13 February 2020
This text is one of my favourites from our new issue, it’s written by John Bowden who is currently incarcerated, and is full of good insight, wit and understanding. The prison struggle is integral to our wider fight for a more just society. The shift to a law and order state should be of massive concern to us all, and as usual this move will target working class communities disproportionately. Lumpen will always stand in solidarity with those incarcerated and if you know anyone inside who is writing and would like to see their work published then get at us! There are no wasted words in this one…
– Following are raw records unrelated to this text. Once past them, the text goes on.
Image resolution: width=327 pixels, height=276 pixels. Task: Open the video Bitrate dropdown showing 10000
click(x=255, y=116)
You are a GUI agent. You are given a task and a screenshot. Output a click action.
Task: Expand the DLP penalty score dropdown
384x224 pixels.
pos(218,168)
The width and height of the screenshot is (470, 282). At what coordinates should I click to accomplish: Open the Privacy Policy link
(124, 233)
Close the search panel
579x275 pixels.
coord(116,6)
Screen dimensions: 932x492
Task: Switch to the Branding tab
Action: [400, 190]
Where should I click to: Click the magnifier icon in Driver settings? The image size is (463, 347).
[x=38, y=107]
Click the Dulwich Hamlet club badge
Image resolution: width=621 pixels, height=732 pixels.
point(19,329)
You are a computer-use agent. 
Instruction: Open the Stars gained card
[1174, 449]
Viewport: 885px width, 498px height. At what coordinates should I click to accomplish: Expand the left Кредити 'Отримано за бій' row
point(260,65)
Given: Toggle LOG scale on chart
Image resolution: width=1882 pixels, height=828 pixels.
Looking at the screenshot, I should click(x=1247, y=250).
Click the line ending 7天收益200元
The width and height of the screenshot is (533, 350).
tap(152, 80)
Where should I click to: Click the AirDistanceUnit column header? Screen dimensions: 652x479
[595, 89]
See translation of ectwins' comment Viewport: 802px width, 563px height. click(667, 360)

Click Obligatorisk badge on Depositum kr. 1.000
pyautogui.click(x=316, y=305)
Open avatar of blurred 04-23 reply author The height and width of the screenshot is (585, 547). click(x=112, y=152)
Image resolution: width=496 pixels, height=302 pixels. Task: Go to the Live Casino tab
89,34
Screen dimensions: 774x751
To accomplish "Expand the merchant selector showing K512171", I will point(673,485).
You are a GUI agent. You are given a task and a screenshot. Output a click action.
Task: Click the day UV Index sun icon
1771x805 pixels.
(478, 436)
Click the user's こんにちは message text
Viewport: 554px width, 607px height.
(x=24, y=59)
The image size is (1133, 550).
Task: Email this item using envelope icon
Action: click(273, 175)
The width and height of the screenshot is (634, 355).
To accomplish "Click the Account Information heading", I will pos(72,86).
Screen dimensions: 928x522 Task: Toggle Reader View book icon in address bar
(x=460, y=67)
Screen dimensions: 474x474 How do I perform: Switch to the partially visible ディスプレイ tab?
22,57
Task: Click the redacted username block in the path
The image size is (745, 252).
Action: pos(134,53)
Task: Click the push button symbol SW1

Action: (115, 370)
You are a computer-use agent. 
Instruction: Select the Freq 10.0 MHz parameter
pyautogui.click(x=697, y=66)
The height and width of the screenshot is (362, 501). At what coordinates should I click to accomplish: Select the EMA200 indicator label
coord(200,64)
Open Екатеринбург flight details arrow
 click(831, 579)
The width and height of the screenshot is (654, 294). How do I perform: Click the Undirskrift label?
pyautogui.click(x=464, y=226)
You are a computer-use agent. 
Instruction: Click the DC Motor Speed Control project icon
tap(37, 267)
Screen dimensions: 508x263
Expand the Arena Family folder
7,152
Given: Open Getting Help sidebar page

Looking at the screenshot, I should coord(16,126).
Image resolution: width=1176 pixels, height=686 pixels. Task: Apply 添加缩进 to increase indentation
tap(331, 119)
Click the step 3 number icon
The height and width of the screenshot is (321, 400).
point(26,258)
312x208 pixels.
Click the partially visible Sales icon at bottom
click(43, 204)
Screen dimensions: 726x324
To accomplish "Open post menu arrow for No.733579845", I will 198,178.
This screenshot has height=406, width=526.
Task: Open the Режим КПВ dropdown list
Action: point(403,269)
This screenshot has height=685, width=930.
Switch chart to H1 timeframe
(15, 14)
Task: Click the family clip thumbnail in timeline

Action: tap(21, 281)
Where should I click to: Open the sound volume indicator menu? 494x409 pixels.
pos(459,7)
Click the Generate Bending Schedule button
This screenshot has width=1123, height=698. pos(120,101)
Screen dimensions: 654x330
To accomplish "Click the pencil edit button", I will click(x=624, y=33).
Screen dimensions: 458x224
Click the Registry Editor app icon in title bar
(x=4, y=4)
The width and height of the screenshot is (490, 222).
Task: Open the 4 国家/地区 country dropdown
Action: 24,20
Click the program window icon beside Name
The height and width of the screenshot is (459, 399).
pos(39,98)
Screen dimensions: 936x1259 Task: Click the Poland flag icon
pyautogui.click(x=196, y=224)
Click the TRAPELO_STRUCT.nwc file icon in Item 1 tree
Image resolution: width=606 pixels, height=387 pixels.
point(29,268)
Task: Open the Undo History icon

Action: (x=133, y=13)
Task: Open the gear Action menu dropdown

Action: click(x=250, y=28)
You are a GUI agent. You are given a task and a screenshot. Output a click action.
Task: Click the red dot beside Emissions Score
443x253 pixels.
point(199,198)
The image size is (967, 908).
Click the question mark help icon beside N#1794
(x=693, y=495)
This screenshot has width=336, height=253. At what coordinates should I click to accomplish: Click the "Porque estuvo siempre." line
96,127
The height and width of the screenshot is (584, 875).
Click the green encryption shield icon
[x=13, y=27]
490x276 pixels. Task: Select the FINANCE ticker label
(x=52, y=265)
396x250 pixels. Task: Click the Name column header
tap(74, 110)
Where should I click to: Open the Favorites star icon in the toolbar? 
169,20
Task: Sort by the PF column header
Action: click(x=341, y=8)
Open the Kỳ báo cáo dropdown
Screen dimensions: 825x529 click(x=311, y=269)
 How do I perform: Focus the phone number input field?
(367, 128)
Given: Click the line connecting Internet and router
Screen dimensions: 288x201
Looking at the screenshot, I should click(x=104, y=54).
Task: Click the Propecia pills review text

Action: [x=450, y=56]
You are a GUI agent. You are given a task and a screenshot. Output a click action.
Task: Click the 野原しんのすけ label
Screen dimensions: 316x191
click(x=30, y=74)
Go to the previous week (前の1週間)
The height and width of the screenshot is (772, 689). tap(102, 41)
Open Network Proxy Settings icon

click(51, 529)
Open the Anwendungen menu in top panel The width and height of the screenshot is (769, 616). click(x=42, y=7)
The chief dynamic of progressive change within prisons is not cosmetic liberal reform intended to achieve little more than a superficial legitimisation of the prison system, but rather a fundamental shift and change in the balance and relationship of institutional power between jailer and jailed. If prisons as total institutions of punishment and control are intrinsically characterised by the total disempowerment of the imprisoned, then only the collective empowerment of prisoners can significantly and meaningfully change the relationship of power that structurally defines prisons.How then is this collective empowerment of prisoners to be achieved? If the essential purpose and function of prison is to disempower and totally control prisoners, then any attempt by prisoners to self-organise and collectively empower is inevitably responded to with repression and punishment, especially focused against those perceived as “ringleaders”. The entire control and discipline apparatus of prison regimes is structured specifically to prevent collective solidarity and defiance, so any attempt by prisoners to self-organise as a dynamic of institutional change inevitably generates conflict and confrontation with those responsible for enforcing and maintaining “Good Order and Discipline”. Within prisons. Prisoner uprisings or riots are the inevitable outcome and result of that conflict.During the 1960s and 1970s there were frequent prisoner’s uprisings in British high-security jails that resulted in a shift in the balance of power within those institutions and a liberalisation of their regimes. What especially characterised prisoner society in those jails was powerful bonds of group solidarity and unity, and an organisational ability to resist and challenge attempts by prison staff to impose arbitrary authority or abuses of power. The organisational influence of imprisoned Irish prisoners of war contributed significantly to prisoner solidarity at the forefront of organised expressions of resistance and protest. The direct relationship between collective prisoner solidarity ,empowerment and radically improved prison regimes was very evident in British high-security jails at this time, whilst the attempt of liberal prison reformists to change and improve conditions prevailing in, for example local remand prisons with their transient population of short-term and remand prisoners, achieved absolutely nothing.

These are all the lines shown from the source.